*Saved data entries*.

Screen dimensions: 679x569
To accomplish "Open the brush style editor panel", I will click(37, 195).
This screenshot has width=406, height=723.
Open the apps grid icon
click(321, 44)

*Problem details*.
Reproduce the whole listing above line for line, without changing anything.

*Exercise result*.
Screen dimensions: 679x569
To accomplish "Open the brush style editor panel", I will click(37, 195).
This screenshot has width=406, height=723.
Open the apps grid icon
click(321, 44)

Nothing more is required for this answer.